April 26, 2005. The Long Island Power Authority and FPL Energy, the biggest wind power company in the United States said they will jointly file a permit application with the U.S. Army Corps of Engineers to build a 140-megawatt offshore wind park.  The project could be operating by 2008, LIPA and FPL said. In January 2003, LIPA issued a request for proposals to build, own and operate an offshore wind park. Of the two proposals submitted, LIPA selected FPL's proposal last summer to build 40 3.6-megawatt wind turbines in a cluster in the Atlantic Ocean about 3 miles off the coast. FPL Energy is an unregulated subsidiary of Florida-based energy company FPL Group Inc. LIPA owns the electric system on Long Island, and transmits and distributes power to about 1.1 million customers. FPL's subsidiaries own and operate more than 31,000 MW of generating capacity across the United States, market energy commodities, and transmit and distribute electricity to more than 4.2 million customers in Florida.

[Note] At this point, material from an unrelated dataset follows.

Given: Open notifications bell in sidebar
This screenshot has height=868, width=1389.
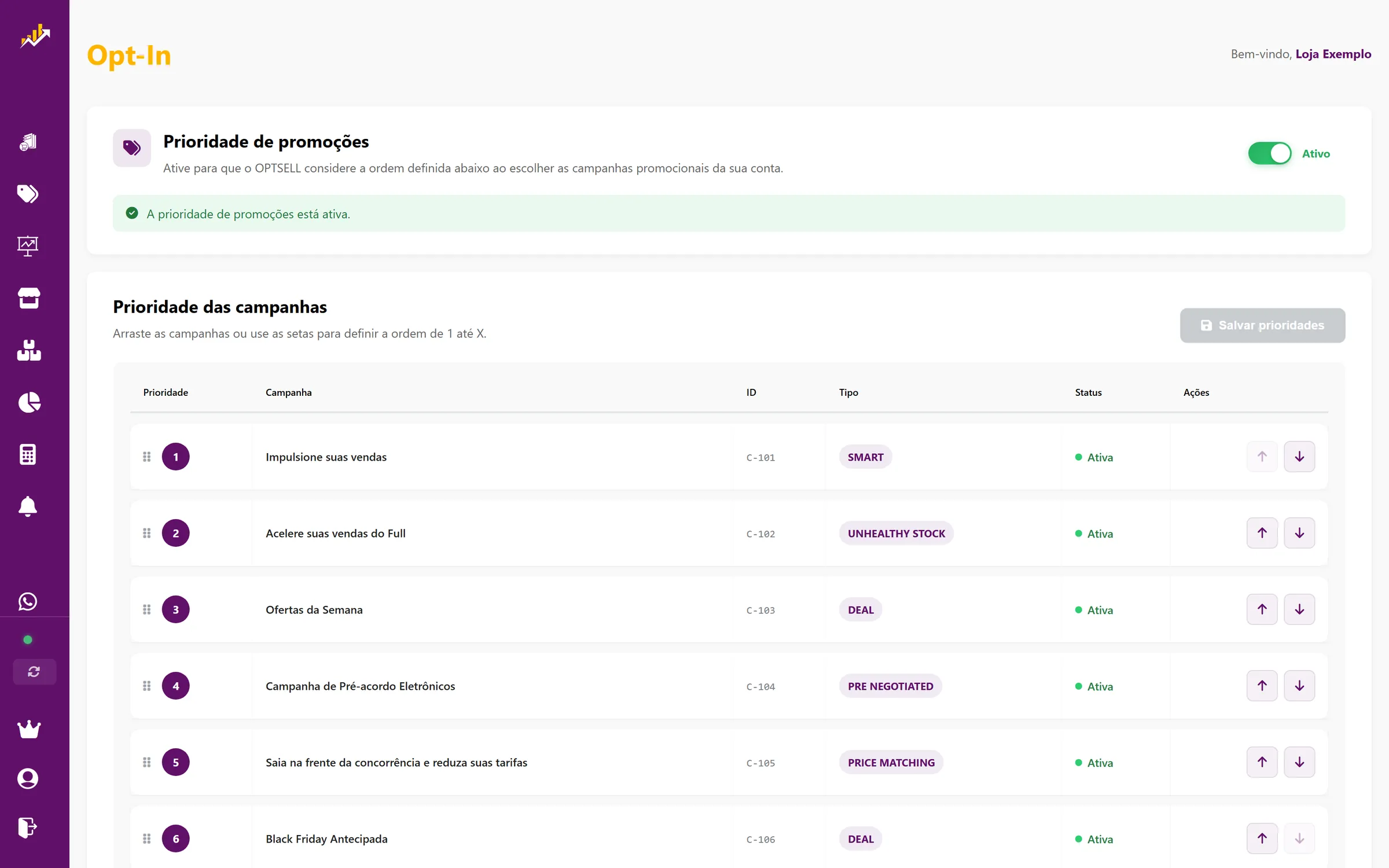Looking at the screenshot, I should [x=28, y=506].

US wind energy to add 2,500 MW in 2005


April 26, 2005. The U.S. wind energy industry will add as much as 2,500 megawatts of new production capacity in 2005, more than previously expected, the American Wind Energy Association. A megawatt of wind capacity can provide roughly the amount of electricity needed by 250 to 300 households, so the new forecast translates into the equivalent of power for some 700,000 homes. Wind projects now under construction include a 198 MW plant in upstate New York for PPM Energy and Zilkha Renewable Energy; a 220 MW Texas plant for FPL Group Inc (FPL.N: Quote, Profile, Research) ; and a pair of plants in Iowa to generate 310 MW for MidAmerican Energy. The American Wind Energy Association said it raised its 2005 forecast for new U.S. capacity to as much as 2,500 megawatts, based on a private survey of wind turbine manufacturer plans. Previously, the trade group said it expected capacity to grow by at least 2,000 megawatts.